Natomiast Maluszek nigdy nie jadl, jak byl w szpitalu. Przyjezdzalam i z reki go karmilam, najchetniej jadl swoje ulubione surowe poledwiczki z kurczaka. Specjalnie dla niego mielilam albo kroilam na drobne kawaleczki i przynosilam.

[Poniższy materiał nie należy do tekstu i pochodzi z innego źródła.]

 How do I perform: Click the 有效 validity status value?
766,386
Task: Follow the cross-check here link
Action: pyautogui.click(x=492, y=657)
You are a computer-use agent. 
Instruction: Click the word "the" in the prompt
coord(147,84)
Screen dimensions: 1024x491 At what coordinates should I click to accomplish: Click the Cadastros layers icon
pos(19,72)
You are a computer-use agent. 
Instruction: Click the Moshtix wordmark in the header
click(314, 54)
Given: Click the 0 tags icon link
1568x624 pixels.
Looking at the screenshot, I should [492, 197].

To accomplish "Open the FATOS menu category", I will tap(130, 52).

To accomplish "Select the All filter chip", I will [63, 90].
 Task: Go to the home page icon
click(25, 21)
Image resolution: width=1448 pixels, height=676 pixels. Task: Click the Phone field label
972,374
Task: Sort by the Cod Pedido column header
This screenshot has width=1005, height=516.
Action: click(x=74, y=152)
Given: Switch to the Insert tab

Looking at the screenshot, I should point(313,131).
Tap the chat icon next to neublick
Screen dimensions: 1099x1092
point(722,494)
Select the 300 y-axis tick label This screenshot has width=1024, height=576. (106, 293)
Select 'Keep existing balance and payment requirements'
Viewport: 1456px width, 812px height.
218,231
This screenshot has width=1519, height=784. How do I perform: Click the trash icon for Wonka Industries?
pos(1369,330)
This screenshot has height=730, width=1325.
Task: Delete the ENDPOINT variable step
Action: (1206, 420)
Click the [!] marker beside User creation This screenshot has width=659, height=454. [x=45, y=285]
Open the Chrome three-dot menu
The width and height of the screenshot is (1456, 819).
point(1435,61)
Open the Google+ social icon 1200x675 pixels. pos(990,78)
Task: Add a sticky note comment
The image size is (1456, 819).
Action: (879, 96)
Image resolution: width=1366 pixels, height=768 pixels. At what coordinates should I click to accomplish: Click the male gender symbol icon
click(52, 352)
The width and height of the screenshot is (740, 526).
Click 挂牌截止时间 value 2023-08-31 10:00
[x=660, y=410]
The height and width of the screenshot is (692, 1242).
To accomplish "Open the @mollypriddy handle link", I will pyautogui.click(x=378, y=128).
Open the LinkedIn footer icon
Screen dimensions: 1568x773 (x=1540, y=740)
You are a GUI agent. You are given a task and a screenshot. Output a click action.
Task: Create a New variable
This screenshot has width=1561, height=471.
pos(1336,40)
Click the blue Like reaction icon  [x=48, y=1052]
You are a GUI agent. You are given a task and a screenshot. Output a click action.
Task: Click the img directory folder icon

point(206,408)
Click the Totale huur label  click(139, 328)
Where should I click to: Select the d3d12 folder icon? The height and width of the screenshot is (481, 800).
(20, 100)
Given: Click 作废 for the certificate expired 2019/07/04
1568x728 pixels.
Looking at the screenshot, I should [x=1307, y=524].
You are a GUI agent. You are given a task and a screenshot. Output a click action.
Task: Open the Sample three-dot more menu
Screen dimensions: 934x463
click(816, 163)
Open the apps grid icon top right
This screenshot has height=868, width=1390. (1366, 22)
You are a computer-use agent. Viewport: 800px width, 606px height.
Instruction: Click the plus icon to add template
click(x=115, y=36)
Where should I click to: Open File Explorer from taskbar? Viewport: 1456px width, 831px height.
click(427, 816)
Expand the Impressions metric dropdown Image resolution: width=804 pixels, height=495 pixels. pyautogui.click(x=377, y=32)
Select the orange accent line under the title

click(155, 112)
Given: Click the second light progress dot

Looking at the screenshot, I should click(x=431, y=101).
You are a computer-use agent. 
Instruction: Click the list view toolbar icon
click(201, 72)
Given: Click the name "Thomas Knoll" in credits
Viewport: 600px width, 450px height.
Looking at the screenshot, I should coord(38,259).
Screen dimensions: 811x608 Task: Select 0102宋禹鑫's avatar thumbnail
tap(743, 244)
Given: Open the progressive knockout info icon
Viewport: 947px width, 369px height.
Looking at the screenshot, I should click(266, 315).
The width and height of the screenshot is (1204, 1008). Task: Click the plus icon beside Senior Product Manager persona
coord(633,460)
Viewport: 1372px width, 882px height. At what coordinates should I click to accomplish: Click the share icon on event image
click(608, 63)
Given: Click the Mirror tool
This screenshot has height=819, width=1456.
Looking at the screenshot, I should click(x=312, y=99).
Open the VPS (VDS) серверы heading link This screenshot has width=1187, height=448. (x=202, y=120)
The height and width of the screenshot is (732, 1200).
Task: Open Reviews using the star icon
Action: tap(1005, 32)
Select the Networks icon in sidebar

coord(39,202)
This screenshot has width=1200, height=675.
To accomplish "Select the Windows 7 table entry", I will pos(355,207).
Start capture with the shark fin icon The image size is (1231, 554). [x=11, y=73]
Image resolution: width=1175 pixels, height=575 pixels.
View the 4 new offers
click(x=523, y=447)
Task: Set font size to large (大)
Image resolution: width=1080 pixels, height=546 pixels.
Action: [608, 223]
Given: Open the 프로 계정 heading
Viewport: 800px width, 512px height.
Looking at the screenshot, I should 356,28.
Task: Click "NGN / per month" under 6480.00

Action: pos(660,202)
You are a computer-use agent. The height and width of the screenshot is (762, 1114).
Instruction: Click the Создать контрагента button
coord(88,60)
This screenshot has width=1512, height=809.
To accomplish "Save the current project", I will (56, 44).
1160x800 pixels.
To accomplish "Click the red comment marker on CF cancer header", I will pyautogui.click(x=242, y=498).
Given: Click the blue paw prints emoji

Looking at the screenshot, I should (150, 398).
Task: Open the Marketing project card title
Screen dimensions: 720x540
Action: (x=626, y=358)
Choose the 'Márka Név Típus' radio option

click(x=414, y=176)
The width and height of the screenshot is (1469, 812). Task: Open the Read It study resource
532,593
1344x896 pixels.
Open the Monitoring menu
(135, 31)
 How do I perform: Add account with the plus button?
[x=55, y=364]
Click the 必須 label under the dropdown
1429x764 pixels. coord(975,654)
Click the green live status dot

Nie lubie czegos takiego. Nie lubie jak czegos nie widze. Czy jak bym poszla z prywatnym kotem, to tez by mnie tak potraktowano? Zawsze jest tak, ze wet pokazuje rane, szwy, czasem tlumaczy na czym zabieg polegal (jesli jest jakis bardziej skomplikowany) i praktycznie zawsze prywatnego zwierzaka odbieram, a nie zostawiam w szpitalu! To nie jest tak, ze nie ma miejsca dla tego kota, ja moglabym odebrac go w kazdej chwili. Widzialabym w jakim jest stanie, czy siusia i jak siusia, czy je. Ten kotek zawsze u nas, pomimo, ze w klatce odżywal, zaczynal jesc.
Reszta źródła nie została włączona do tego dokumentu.